Smaran Dayal
This summer, Smaran Dayal defended his dissertation, "Afrofutures, Atlantic Pasts: Decolonial Revisions in 20th Century African American Science Fiction," and is graduating into a tenure track professorship at Stevens Institute of Technology in Hoboken, New Jersey. Completed under the supervision of Prof. Sonya Posmentier, his dissertation is a comparative study of the African American authors Octavia E. Butler and Samuel R. Delany with a view to the post- and decolonial theoretical work carried out by their science fiction. A scholar of Global Anglophone and American literature, Dayal has previously held fellowships funded by the Mellon Foundation, the European Council, and the Rosa Luxemburg Foundation. He is the co-editor, with Univ. Prof. Ulrich Baer, of an anthology of American literature, Fictions of America: The Book of Firsts (2020), and maintains an active translation practice. His scholarly work has appeared in the journals American Studies, Citizenship Studies, and Social Text, among other venues.
Wendy Lotterman
Wendy Lotterman graduated from NYU's department of Comparative Literature in September, 2022. She completed a dissertation titled "Lyric Interference: Possessive Individualism in American Case Law and Contemporary Poetry" under the supervision of Jay Garcia, Emily Apter, Fred Moten, and Hentyle Yapp. The project posits a link between lyric and liberal individualism through their shared naturalization of Lockean personhood in both Romantic poetry and British common law. Tracing the intellectual exportation of personhood-as-property through these two archives—US case law and contemporary poetry—it argues that a diverse group of politically engaged contemporary American lyric poets trouble the genre’s complicity with classical liberalism by performing a public rather than private subject, replacing individuation with socialization. The dissertation also engages with institutional critique through a focus on the co-emergence of postmodernism and ethnic studies in the late 20th century, a divide which consigns difference to a liberal framework of identity and inclusion. It argues that a similar rift exists in US poetry between conceptualism and the lyric, ultimately relegating difference to be expressed in a grammar of personal injury. The poets surveyed in the dissertation reprise the lyric in order to revise its alignment with individuation, freeing difference to be explored as both material and relational, rather than as the content of an identity that seeks recognition.

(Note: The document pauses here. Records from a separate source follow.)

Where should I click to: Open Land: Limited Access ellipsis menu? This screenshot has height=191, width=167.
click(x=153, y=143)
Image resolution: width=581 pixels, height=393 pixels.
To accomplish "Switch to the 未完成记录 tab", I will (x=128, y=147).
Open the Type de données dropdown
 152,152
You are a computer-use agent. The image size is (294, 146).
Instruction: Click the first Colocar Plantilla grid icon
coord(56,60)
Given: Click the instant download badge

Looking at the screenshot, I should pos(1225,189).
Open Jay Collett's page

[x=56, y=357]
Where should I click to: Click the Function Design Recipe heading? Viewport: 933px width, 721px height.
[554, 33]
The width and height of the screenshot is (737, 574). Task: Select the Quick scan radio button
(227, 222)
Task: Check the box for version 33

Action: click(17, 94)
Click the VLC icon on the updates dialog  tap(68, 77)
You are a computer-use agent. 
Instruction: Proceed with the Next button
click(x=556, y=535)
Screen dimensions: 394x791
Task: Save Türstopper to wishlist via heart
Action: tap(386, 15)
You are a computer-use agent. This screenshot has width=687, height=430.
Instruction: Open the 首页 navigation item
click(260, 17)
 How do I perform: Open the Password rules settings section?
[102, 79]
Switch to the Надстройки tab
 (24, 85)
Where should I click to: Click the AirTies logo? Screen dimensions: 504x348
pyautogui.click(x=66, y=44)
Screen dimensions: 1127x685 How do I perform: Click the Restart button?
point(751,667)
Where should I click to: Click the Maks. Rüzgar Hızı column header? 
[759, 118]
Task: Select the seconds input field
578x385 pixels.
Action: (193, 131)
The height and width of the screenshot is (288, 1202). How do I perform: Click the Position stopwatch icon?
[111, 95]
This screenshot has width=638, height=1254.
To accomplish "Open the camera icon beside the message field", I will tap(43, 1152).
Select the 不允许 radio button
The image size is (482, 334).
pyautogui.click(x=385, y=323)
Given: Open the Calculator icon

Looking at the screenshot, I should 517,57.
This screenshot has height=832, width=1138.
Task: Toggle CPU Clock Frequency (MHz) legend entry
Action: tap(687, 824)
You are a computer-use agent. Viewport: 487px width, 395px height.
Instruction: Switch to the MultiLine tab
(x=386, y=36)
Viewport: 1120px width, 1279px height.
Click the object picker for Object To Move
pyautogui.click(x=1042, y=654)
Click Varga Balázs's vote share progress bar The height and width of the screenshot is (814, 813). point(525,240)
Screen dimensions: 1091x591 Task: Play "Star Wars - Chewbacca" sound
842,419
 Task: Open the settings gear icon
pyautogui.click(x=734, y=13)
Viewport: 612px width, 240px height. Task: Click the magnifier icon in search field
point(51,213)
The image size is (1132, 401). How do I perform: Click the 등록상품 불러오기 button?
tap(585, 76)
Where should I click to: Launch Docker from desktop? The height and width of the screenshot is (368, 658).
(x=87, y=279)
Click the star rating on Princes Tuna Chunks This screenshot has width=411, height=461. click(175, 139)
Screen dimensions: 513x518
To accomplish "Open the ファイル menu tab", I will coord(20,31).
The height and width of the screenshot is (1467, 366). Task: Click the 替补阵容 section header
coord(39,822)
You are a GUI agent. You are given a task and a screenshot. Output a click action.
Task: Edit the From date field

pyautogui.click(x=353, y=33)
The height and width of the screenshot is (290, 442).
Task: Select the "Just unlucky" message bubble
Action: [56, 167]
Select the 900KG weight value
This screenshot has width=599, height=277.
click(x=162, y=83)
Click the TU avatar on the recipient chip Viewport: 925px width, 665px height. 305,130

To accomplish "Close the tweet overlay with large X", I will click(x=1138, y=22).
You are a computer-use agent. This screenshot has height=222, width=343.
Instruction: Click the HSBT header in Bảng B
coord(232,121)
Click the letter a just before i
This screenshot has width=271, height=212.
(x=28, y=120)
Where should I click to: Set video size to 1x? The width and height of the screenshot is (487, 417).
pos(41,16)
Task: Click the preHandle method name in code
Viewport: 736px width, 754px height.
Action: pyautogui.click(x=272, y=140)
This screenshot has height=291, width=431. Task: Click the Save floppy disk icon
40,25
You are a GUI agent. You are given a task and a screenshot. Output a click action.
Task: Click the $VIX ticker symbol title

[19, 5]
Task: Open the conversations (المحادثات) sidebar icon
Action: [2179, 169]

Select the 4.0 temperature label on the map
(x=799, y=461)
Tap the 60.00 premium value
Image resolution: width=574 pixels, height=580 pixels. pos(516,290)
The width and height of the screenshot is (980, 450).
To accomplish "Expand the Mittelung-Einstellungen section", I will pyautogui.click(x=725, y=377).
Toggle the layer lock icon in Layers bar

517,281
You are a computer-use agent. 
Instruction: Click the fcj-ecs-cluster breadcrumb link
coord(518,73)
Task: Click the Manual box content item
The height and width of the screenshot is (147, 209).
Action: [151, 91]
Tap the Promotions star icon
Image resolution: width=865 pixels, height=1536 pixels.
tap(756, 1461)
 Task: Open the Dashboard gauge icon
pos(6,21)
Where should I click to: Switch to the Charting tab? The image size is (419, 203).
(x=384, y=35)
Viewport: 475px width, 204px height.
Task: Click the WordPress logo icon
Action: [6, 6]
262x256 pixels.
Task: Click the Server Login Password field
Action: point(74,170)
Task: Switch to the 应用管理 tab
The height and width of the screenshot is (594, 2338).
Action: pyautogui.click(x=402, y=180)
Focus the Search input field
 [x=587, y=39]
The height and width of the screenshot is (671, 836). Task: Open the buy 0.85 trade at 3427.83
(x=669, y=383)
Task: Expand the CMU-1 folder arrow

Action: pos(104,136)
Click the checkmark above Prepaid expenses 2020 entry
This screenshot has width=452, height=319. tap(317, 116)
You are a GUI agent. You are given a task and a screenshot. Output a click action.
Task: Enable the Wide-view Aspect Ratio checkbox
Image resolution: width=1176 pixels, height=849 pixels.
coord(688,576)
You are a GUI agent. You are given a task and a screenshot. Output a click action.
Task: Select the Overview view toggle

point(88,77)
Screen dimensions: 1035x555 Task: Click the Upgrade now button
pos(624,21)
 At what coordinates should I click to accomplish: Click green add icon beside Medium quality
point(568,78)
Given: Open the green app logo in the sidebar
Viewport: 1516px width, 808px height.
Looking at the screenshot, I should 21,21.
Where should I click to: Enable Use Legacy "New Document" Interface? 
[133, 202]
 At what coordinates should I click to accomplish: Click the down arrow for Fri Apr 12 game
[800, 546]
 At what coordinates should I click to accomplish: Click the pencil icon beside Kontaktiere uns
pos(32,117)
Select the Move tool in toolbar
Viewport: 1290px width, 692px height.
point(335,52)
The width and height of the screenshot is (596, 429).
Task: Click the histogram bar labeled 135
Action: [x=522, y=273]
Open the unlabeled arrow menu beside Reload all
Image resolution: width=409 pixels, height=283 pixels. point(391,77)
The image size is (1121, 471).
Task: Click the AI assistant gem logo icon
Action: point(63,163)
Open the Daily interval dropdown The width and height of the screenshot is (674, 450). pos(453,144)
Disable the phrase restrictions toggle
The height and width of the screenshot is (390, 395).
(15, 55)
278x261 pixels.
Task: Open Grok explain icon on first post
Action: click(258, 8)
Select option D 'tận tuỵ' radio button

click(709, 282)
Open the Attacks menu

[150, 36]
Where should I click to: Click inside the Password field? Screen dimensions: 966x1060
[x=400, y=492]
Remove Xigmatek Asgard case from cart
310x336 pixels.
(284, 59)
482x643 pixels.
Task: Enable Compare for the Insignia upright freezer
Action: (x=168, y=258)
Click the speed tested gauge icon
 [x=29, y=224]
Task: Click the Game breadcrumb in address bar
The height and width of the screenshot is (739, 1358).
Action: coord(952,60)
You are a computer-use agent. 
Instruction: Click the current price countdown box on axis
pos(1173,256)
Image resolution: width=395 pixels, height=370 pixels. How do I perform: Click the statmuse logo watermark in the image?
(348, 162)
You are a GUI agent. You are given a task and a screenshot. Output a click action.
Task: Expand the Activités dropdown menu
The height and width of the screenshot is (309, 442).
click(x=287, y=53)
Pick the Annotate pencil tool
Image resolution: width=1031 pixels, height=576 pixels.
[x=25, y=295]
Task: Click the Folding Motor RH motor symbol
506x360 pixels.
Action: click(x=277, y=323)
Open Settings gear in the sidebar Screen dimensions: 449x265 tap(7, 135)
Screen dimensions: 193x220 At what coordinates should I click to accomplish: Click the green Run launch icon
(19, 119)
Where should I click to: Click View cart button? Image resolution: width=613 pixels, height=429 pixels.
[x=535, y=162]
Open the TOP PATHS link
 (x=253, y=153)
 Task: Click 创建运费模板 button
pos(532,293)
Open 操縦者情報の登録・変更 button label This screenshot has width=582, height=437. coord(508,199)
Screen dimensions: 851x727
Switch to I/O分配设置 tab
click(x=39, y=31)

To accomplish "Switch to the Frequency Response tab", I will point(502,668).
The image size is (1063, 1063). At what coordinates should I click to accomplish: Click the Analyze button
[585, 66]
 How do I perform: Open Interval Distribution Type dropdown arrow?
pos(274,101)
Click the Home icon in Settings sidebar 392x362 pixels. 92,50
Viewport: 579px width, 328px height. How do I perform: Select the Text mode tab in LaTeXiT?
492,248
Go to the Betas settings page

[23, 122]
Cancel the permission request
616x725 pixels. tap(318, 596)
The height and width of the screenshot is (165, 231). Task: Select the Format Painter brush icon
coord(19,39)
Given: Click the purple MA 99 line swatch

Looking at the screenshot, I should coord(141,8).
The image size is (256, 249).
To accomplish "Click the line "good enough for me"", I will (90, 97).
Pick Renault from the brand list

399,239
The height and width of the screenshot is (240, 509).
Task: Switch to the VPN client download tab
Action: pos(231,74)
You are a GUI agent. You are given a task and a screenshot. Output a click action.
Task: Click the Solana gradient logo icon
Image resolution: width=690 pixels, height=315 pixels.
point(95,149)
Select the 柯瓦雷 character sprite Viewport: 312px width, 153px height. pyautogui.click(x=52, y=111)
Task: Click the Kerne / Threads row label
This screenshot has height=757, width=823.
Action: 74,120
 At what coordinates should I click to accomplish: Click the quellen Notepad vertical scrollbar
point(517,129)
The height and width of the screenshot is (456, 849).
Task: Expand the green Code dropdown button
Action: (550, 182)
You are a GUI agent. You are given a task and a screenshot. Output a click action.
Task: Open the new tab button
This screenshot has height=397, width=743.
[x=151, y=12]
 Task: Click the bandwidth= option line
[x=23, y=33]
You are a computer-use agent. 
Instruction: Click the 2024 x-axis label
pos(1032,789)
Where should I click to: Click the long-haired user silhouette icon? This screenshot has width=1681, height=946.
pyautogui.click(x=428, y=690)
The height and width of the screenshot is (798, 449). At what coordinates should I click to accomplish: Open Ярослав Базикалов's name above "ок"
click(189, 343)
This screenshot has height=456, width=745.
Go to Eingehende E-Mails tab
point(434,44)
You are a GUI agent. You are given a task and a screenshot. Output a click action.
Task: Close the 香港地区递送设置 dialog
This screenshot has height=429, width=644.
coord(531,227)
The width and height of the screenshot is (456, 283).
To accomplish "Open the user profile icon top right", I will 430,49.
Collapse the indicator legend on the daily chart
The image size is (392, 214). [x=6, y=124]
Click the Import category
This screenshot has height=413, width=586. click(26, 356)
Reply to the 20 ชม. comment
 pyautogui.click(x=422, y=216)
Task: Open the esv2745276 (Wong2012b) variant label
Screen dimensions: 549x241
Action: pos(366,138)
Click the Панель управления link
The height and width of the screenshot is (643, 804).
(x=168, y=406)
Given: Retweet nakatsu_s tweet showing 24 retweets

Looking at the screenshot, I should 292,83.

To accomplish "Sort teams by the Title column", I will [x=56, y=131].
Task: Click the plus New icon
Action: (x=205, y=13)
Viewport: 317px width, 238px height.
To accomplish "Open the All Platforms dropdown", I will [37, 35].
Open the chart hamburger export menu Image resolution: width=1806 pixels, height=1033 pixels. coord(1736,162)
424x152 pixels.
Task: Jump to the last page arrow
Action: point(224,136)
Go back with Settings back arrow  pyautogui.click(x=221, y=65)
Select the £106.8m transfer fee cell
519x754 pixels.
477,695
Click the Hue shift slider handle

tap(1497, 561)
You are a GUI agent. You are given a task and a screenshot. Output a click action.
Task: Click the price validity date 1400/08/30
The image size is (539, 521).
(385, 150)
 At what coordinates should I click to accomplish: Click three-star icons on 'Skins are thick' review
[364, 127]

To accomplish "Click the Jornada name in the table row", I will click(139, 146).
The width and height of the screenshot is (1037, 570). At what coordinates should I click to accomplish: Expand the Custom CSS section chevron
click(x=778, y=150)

Wendy is currently a postdoctoral fellow in the Core Curriculum at NYU. She is an associate editor of Parapraxis, a new psychoanalytic magazine for which she also co-organizes a biweekly seminar. Her first full-length collection of poetry, A Reaction to Someone Coming In, will be published by Futurepoem in 2023.
Giancarlo Tursi
Giancarlo joined the NYU Comparative Literature Phd program in 2015 after receiving his Masters in Comparative Literature at Paris 3 (Sorbonne Nouvelle). This fall, he will be starting a tenure-track position as Assistant Professor of Translation Theory and Translation Studies at the French and Italian department of the University of California Santa Barbara. His dissertation, entitled “Dialectal Dante: The Politics of Translation in Risorgimento Italy” and co-advised by Emily Apter and Jane Tylus, explored the phenomenon of dialectal translations of Dante’s Divine Comedy in nineteenth-century Italy with a view to understanding the complex language politics of this period, during which not only the nation but the language was being unified.
Tatiana Efremova
Tatiana received her Ph.D. in Comparative Literature, with emphasis in Slavic Studies, at New York University in 2022 and is currently a Postdoctoral Scholar at the Harriman Institute at Columbia University. Her research centers on the relationship between cultural memory and embodiment in post-Soviet film, television, fashion, and performance art. Her dissertation, "Beyond Nostalgia: Remediating the Soviet Body in Russian Culture under Putin," puts the scholarship on post-Soviet nostalgia in dialogue with the discourses of embodiment that take place within visual and film studies, gender studies, and performance studies in order to rethink the significance of repetition lying at the core of nostalgic appeal. Approaching repetition as a constitutive element of the production of gender, the project asks how contemporary fascination with the past generates the concept of the post-Soviet body. Her other teaching and research interests include history of global feminisms, Soviet and contemporary film genres, aesthetics of melodrama, fashion studies, the 1990s, social media and cultural consumption.